_The input_
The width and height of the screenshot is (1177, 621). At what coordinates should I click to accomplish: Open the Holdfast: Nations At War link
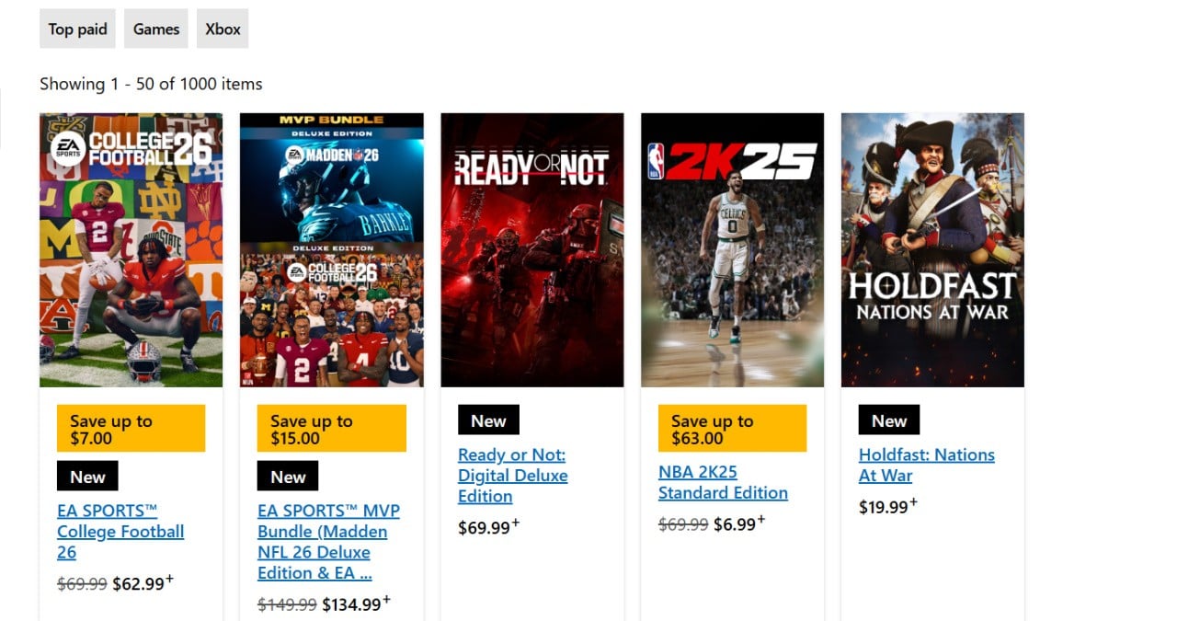927,466
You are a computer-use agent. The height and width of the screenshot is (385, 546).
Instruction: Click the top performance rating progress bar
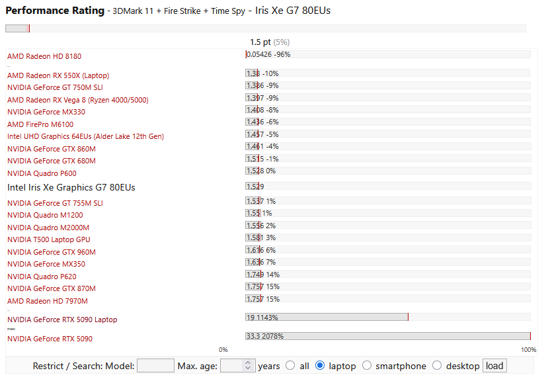pos(265,28)
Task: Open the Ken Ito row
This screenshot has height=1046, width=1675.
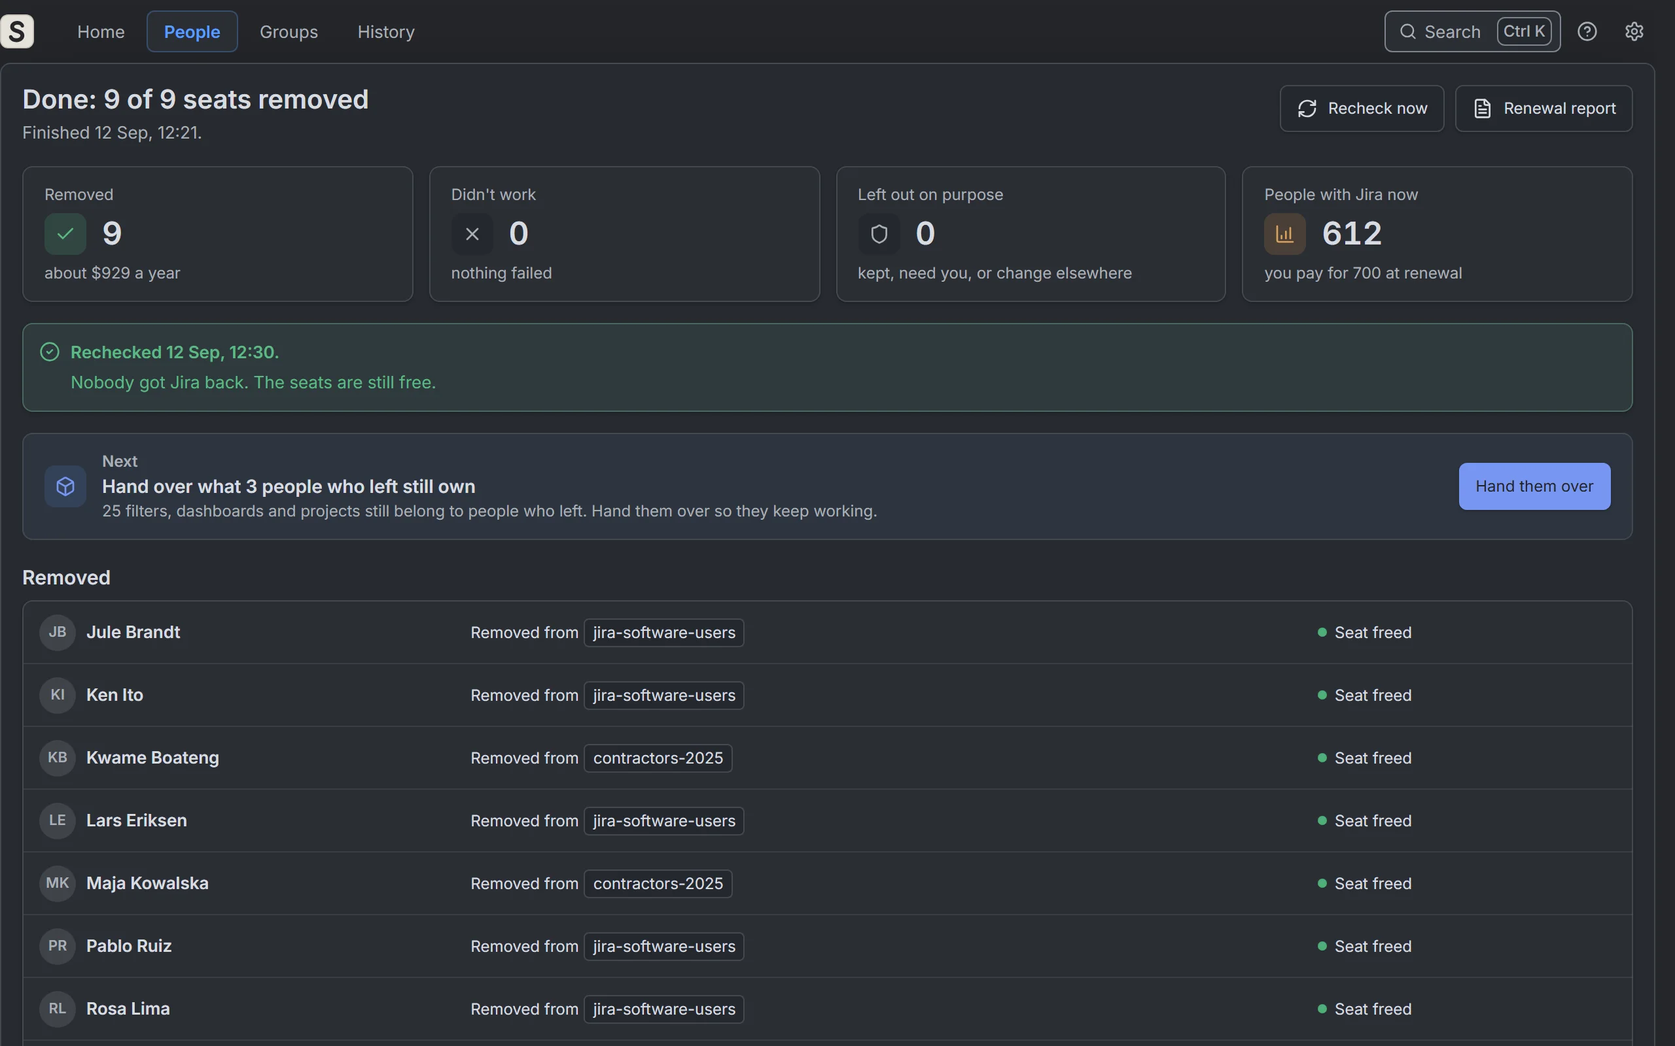Action: coord(827,695)
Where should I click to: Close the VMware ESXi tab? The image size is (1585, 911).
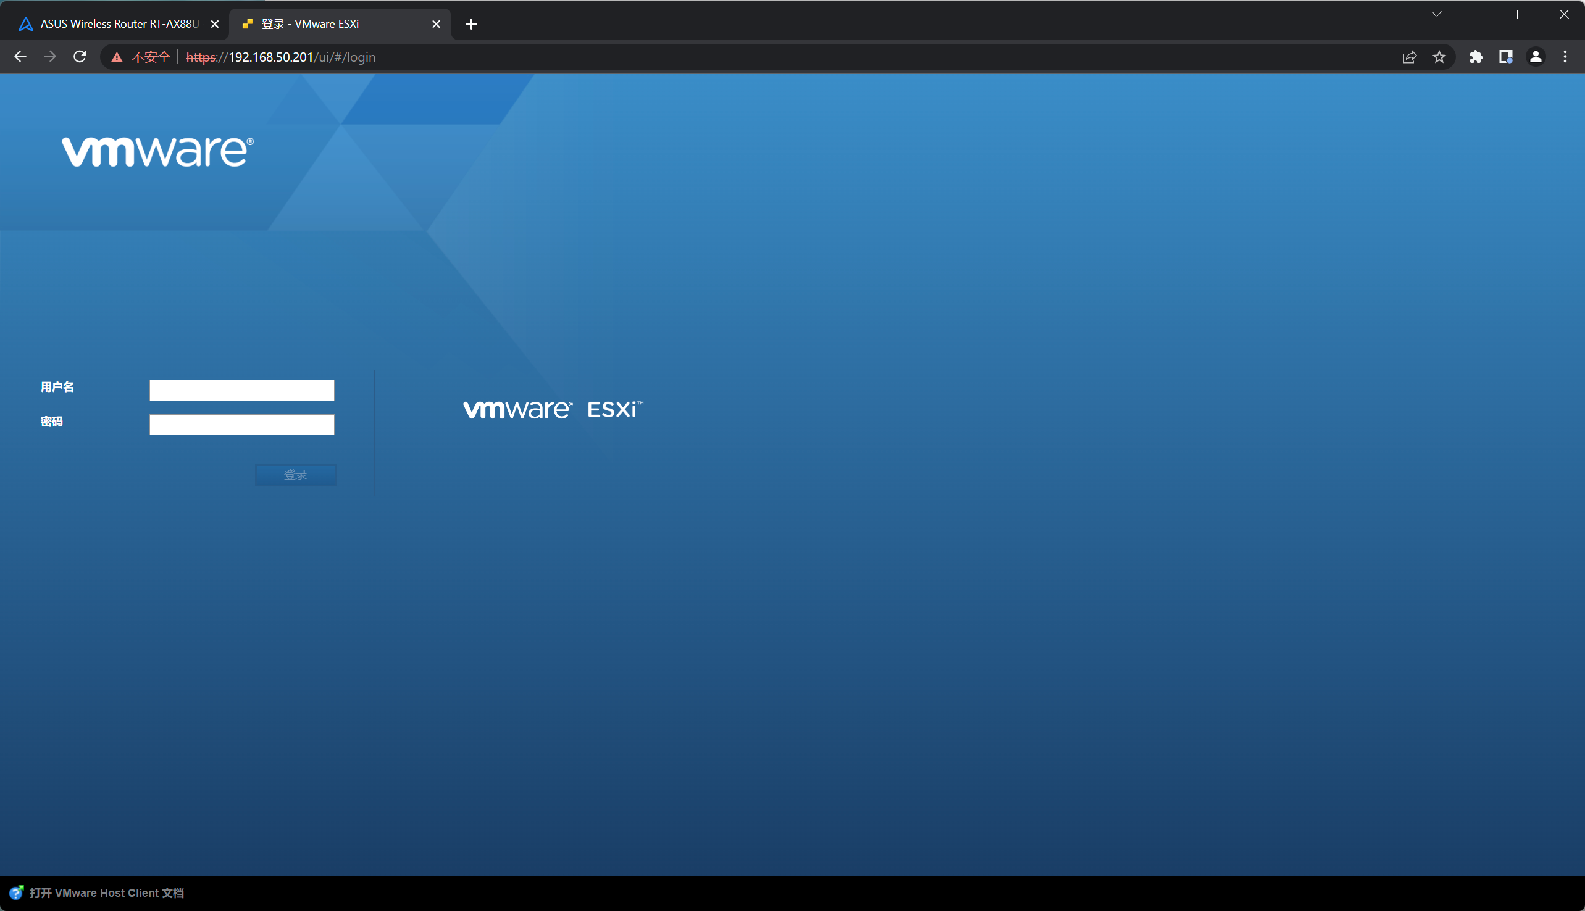(436, 24)
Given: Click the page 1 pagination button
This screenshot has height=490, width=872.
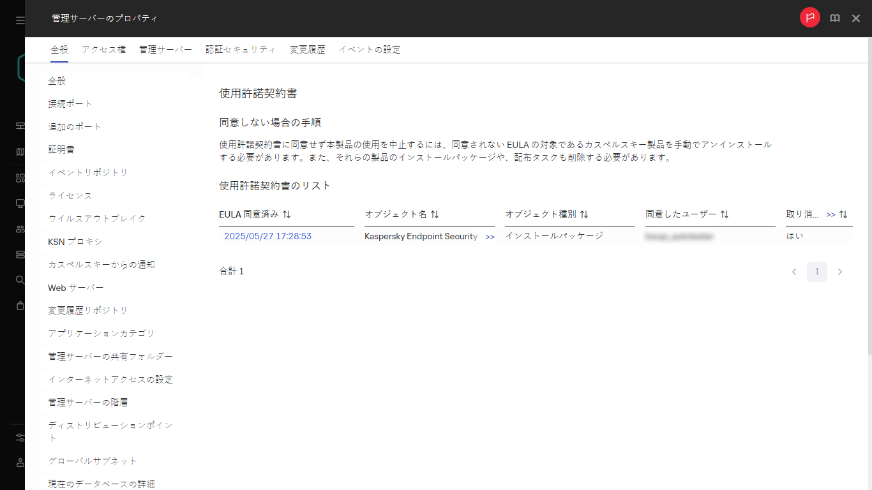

_The request_
Switch "screenshot" to "screen image" everywhere in the material above and write all of it out again with nothing else changed. Leave out the pictures.

_Output below_
The width and height of the screen image is (1177, 621). At what coordinates should I click to accomplish: Open the Holdfast: Nations At War link
927,466
You are a computer-use agent. The height and width of the screen image is (385, 546).
Instruction: Click the top performance rating progress bar
pos(265,28)
Task: Open the Ken Ito row
This screen image has height=1046, width=1675.
Action: coord(827,695)
Where should I click to: Close the VMware ESXi tab? The image size is (1585, 911).
(436, 24)
Given: Click the page 1 pagination button
This screen image has height=490, width=872.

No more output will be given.